Gail and I moved out of the garage and down the driveway as fast as we could, leaving the carton of gilt-edged pictures behind. Before we reached the safety of Gail's minivan, Joyce bellowed, “Don't forget the bake sale!”

Gail let out an exaggerated sigh. “You didn't have to buy anything. I just wanted to give you a sample of local colour. What we do for recreation here in the boonies.”

I studied the picture again. “I wanted this. It looks like one Sara gave me — you must have seen it. The only evidence she had of a twin sister. I'll dig mine out when I get home, if I can ever find it.” I stared at the bows on the girls' heads — one straight and neat, the other floppy. Sara said her floppy bow was the only way she could tell herself from her sister. “But there's no way they could be the same. Sara's was taken in Nanaimo.”

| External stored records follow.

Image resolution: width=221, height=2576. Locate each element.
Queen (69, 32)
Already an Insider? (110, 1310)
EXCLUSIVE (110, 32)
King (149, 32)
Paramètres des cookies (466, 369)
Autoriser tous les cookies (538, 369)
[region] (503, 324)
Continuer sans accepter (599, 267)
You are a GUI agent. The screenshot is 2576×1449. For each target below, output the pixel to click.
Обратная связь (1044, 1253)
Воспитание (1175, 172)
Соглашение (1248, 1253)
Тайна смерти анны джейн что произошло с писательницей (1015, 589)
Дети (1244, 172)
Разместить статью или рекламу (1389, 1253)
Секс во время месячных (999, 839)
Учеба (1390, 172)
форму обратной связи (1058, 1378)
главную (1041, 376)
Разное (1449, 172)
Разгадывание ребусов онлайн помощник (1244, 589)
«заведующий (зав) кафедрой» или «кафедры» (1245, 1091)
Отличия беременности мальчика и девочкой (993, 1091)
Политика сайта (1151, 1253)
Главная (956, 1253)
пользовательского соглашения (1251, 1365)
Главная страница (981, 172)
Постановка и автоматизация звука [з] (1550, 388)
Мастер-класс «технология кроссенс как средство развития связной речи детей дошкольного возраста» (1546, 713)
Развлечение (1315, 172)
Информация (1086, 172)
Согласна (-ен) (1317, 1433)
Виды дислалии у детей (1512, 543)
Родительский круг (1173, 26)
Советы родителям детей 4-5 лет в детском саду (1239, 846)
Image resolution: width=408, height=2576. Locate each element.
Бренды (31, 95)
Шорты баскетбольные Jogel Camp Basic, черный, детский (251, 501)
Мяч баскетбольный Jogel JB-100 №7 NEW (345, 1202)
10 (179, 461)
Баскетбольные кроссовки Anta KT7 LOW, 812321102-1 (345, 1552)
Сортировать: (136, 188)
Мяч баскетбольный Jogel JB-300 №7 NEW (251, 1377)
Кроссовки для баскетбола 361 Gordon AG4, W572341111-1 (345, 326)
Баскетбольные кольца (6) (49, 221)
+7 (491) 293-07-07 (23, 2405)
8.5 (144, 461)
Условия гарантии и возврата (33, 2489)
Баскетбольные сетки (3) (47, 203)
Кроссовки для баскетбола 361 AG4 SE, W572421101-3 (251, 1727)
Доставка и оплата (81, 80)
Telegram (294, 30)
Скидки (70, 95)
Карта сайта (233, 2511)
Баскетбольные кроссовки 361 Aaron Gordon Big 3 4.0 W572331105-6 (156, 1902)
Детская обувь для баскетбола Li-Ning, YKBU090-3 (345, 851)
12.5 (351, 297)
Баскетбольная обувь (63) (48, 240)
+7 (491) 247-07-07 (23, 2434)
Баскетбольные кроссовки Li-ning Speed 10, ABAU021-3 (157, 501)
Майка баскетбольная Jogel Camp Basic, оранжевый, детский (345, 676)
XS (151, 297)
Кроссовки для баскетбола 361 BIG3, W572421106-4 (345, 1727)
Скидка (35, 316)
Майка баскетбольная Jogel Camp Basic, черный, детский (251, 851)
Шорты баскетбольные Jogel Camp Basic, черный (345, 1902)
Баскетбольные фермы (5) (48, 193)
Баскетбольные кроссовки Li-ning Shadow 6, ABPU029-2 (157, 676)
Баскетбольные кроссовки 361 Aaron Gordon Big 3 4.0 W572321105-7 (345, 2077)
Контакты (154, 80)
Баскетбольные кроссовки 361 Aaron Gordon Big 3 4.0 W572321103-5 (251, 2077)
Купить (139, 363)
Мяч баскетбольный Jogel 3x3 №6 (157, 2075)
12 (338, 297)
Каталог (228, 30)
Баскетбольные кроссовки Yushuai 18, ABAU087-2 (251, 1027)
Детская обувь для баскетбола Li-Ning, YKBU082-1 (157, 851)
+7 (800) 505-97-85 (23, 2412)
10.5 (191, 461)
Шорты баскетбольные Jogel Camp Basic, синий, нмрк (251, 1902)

Gail nodded. Old friendships spared a lot of explanations. She had known my grandmother since we started kindergarten together in Vancouver and, like me, had called her Sara. All through elementary school, Gail and I were known as the Gold Dust Twins because of our fair hair, but in Grade Seven the nickname ended when my hair darkened to khaki brown. At the same time, I shot up like a space needle and Gail grew curves. By the time we graduated from high school, I had come to rest at 5'11" and had a few mounds of my own. Gail never did make it past 5'2", but she stayed blonde and was always the cutest in any group. When she came to visit me in training at Depot in Regina, Monty, one of my troop mates, fell in love with her at first sight, and not much later, she reciprocated. I had to sign a prenuptial agreement promising, for my part in this match, to visit them in whatever isolated place Monty ended up. Willow Point, Saskatchewan, was the third such outpost, but his corporal's hooks came with this move, an impressive promotion for someone with his years of service. All the while, I was swallowed up in the lower mainland, where the
RCMP
acts as the municipal force for several cities surrounding Vancouver. I served with the Burnaby detachment and rented an apartment on the Vancouver side of Boundary Road. It could have been worse — I could be working in Surrey.

Gail pulled into the driveway of their grey vinyl-sided, split-level home. It was more or less like their other quarters provided by the
RCMP
, and more or less like all the houses on the short crescent. Monty greeted us with baby Macy in one hand, a barbecue brush in the other, and their son Clancy whooping around him.

“What do you think of our town —
enchanté, non
?” Monty grinned, as Gail took Macy into the house, Clancy following. Monty's grin had won over everyone at Depot, staff and recruits alike. Back then, he had a Québécois accent, now almost extinct under Gail's influence. He must have inherited his sense of humour from his mother who named him Montcalm and his twin brother Wolfe.